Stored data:
__________
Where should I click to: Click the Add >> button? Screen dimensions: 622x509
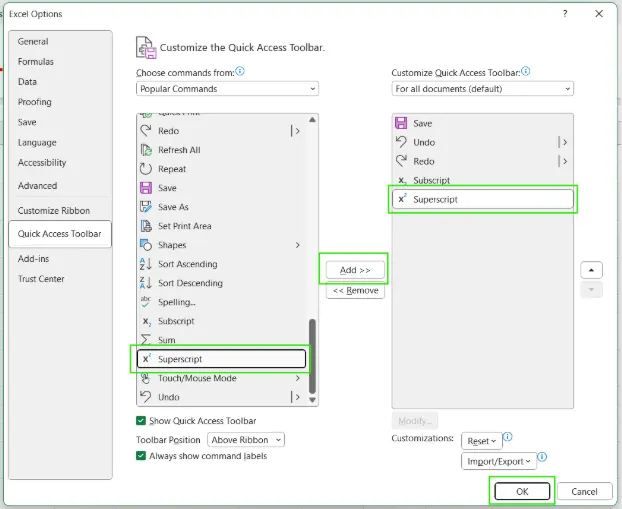tap(354, 270)
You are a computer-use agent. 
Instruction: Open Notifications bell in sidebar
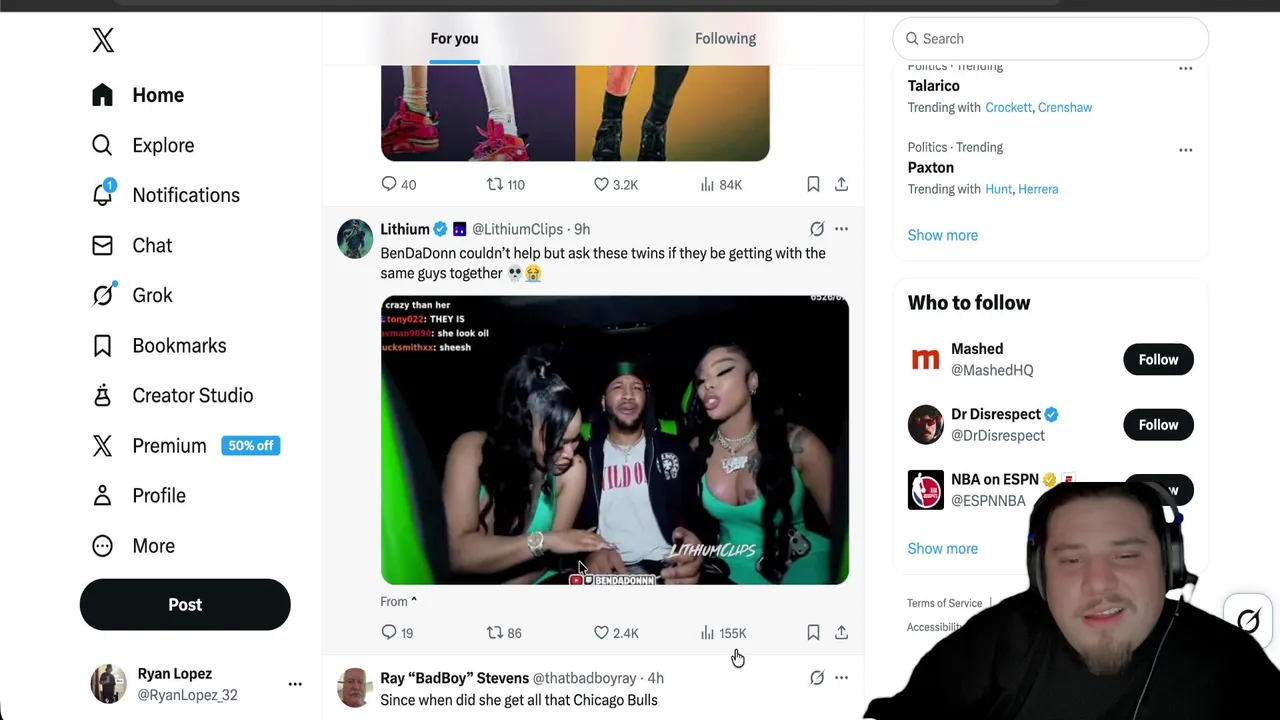point(102,194)
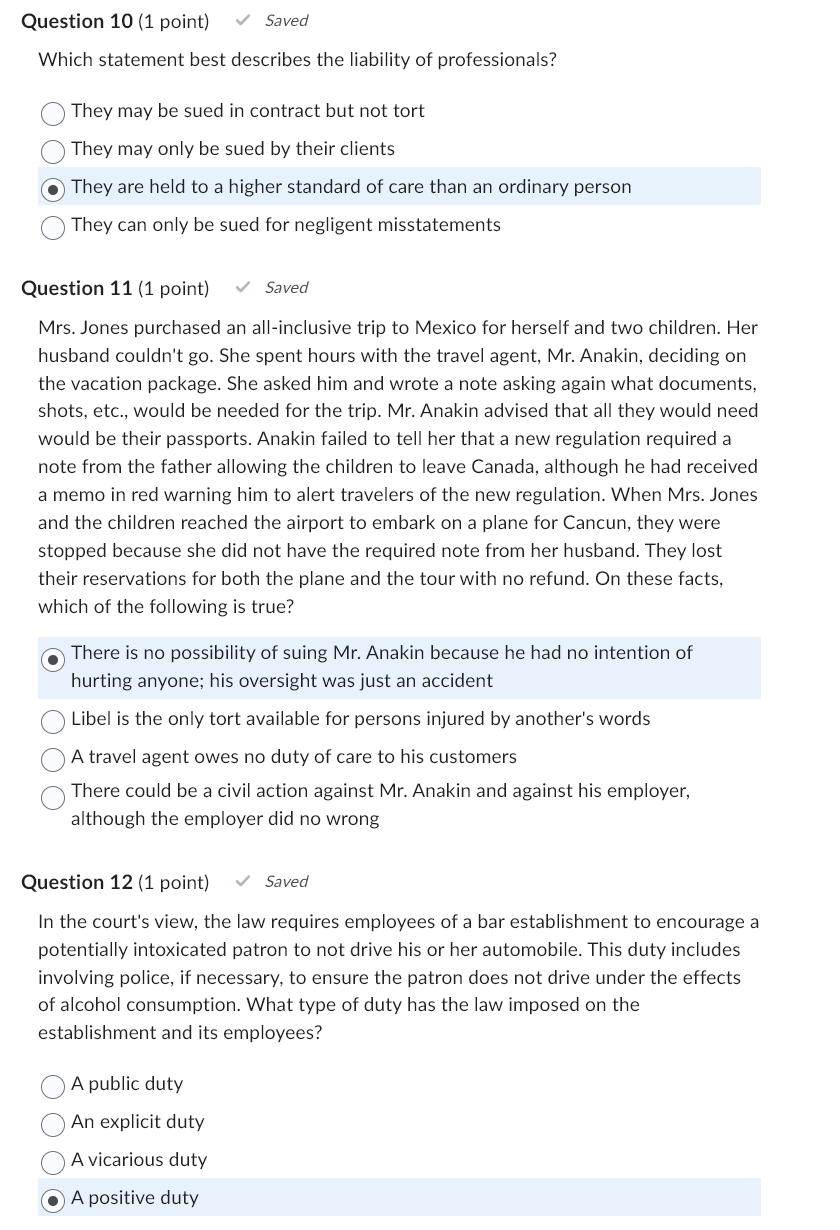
__________
> _EXERCISE DIRECTIONS_
Drop every image, please, and write out the data above exactly as shown.

> _RESPONSE BELOW_
Where should I click to: Click the Add >> button? Screen dimensions: 622x509
tap(354, 270)
You are a computer-use agent. 
Instruction: Open Notifications bell in sidebar
point(102,194)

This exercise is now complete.